(Reading passage)
During the war, military personnel brought sets home to their families, which introduced the game to even more people in the U.S. For example, Wright-Patterson rules are named after Wright-Patterson Air Force Base in Indiana.

Collectors Weekly: Do the symbols on mahjong tiles vary from set to set?

The designs on this inexpensive Pah Lukk wooden set from the 1920s are really decals that have been varnished.

The designs on this inexpensive Pah Lukk wooden set from the 1920s are really decals that have been varnished.

Harper: It’s difficult to explain to someone who doesn’t play the game that certain suits are expected to be the same from set to set, but that the designs can vary quite a bit. If you think of a mahjong set as a deck of cards, then maybe it’s a bit easier to understand.

In the Bamboo suit, for example, the #1 tile is most often a bird, but there is more than one bird in the world so there can be more than one design. Flower and Season tiles have traditional flowers and variations as well. Much of this has to do with the artist who created the designs, and if that artist wanted to take a traditional approach or if he or she wanted to make a statement.

Collectors Weekly: Do the American sets use Chinese symbols?

Harper: Yes. All sets that have Arabic numbers were made for export to the West. In Asia, the only suit with numbers is the Character suit. Character suit tiles have the Chinese number and the Chinese symbol for 10,000. The Bamboo suit and Dot suit are designed to show 1, 2, 3, etc. pieces of bamboo or dots. Flower tiles include the Chinese word for that flower and the Season tiles have the Chinese word for the season.

Depending on the age of the set, Wind tiles have the Chinese word for the different directions on them and Dragon tiles can also have Chinese words or symbols. Flowers and Seasons are associated with the Winds when it comes to scoring so it’s important for Westerners to know the numbers or understand the Chinese ideograms. The only exception is the rule set played by the National Mah Jongg League.

Collectors Weekly: Do we know the names of any of the great tile artists?

Mahjong sets in carved and painted rosewood boxes are highly prized by collectors.

Mahjong sets in carved and painted rosewood boxes are highly prized by collectors.


Harper: The only artists I know of are the two mentioned earlier. I have found nothing about the individual masters of the ’20s, but I think that even if a master designed and carved a set himself, he would have had the same name as the manufacturer.

Much of that kind of information was lost during the Cultural Revolution in China, when pastimes like mahjong were forbidden and factories destroyed. Also keep in mind that many of these tiles were mass-produced by child laborers who would not have been given any credit. Only the company name would have made it into any documentation.

Collectors Weekly: What are some of the other really sought-after sets?

Harper: There are always people who want ivory more than anything else. It is very hard to come by and without documentation it’s not legal to sell it or buy it. The only source for these sets is through private collectors. eBay won’t let you sell ivory any more and it cannot be imported. After that I would say the most sought-after sets are Enrobed sets, Two-Tone sets, and Chinese Bakelite sets. Enrobed sets were originally called “Border Tone” because there is a frame around the tile itself. These sets are inching closer to $2,000 every time I see one. Two-Tone sets are nearing half that, and some Chinese Bakelite sets, too.

(Dataset extract)
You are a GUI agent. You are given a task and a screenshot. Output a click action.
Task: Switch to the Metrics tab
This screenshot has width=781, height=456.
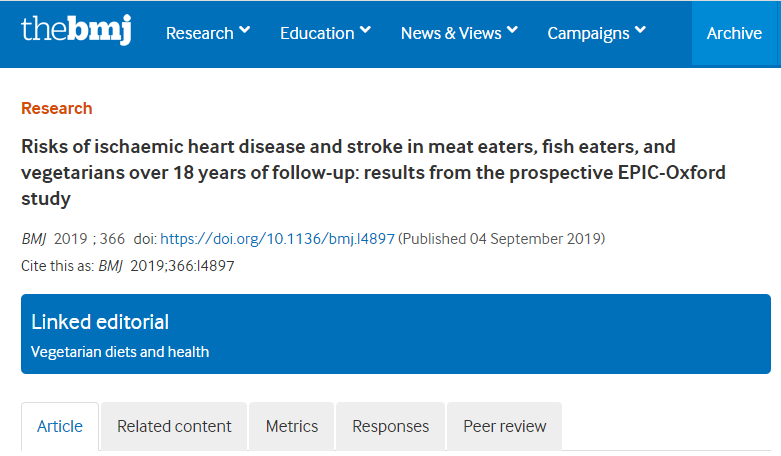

(Work instruction A)
Could you repeat the mahjong interview word for word, from "Depending on the" up to and including "Mah Jongg League."?
(Work instruction B)
Can you pick up the interview about mahjong sets after its last sentence and carry it on?

(Output A)
Depending on the age of the set, Wind tiles have the Chinese word for the different directions on them and Dragon tiles can also have Chinese words or symbols. Flowers and Seasons are associated with the Winds when it comes to scoring so it’s important for Westerners to know the numbers or understand the Chinese ideograms. The only exception is the rule set played by the National Mah Jongg League.

(Output B)
A friend of mine in the Netherlands sent me some flat bone pieces a few years ago. The Fish and Wildlife Department intercepted the shipment, sent me a registered letter threatening to throw me in jail for importing ivory. Fortunately, they did give me a number to phone them. I did call them and said: “I’m sure those pieces are bone and not ivory.” They said:” Well, even if it’s elephant bone, you’re going to jail.” They did DNA testing on it and eventually returned it to me. It was a terrifying experience.

Collectors Weekly: How many parts or accessories come in a mahjong set?

The picture on this French ivory dice coffin is the same design as the #3 flower tile on Piroxloid sets, so this accessory was probably sold by them.

The picture on this French ivory dice coffin is the same design as the #3 flower tile on Piroxloid sets, so this accessory was probably sold by them.

Harper: You are right to call the extras accessories because they aren’t always necessary. The most common accessories are racks, dice, coins for scoring, banks, and a bettor.

For bone and bamboo sets, bone counting sticks are used instead of coins. Dice often come in a little carved bamboo dice coffin and sometimes there is a little bone Mingg jar with Wind direction disks in it.

All the extras are collectible and some collectors specialize in them. Banks are a very popular collectible. They usually have a Catalin base with four or five posts to hold the coins. Some other must haves are: rule booklets, annual rule cards, dice, the wooden plate, sheet music, magazines with mahjong articles, and old newspaper clippings.

The more accessories that accompany a set, the greater its value.

Collectors Weekly: Do you ever play with your games?

The case on this doubling score calculator is unique because it's made out of Catalin.

The case on this doubling score calculator is unique because it's made out of Catalin.


Harper: I play as often as I can, and if I can’t play with my sets I will take them out to look at them. It’s like seeing old friends. My better sets—like a wonderful black jade set—are on display, but you can only display so many at a time. With more than 800 in my personal collection, many must remain in secure storage.

One of my current collecting goals is to gather sets that are in catalogs I have, like the Pung Chow catalog of 1924. Pung Chow and other companies sold sister sets, which are sets sold by the same company in a variety of boxes and quality.

Several manufacturers and distributors sold specific materials, so when you hear their names, a certain type of set comes to mind. Piroxloid was known for French ivory, Pung Chow for Pyralin, and Milton Bradley for wood. A.L. Reed and Mah Jongg Sales of America distributed bone and bamboo sets while Parker Brothers marketed sets in cards and wood. Then there were Met Games and Royal, which sold Bakelite and Catalin sets.

Collectors Weekly: Why are there so many different spellings of mahjong?

Harper: I think that it was due to companies trying to create their own identity, along with language translations and different rule sets. You will see it written as “majong” and “mah jong” most often. As said previously, when it is spelled with two Gs, the set should be associated with Mah Jongg Sales of America.

Collectors Weekly: What advice do you have for someone new to collecting mahjong?

Harper: Take your time. If you have just learned to play, you are probably very attached to the designs on the set you learned on. Have a look around to see what else is out there. Check out eBay, look at as many sites as you can. Talk to other collectors and then decide what you really like, or what pleases you. As far as games go, this one is pretty expensive, so be prepared to make an investment.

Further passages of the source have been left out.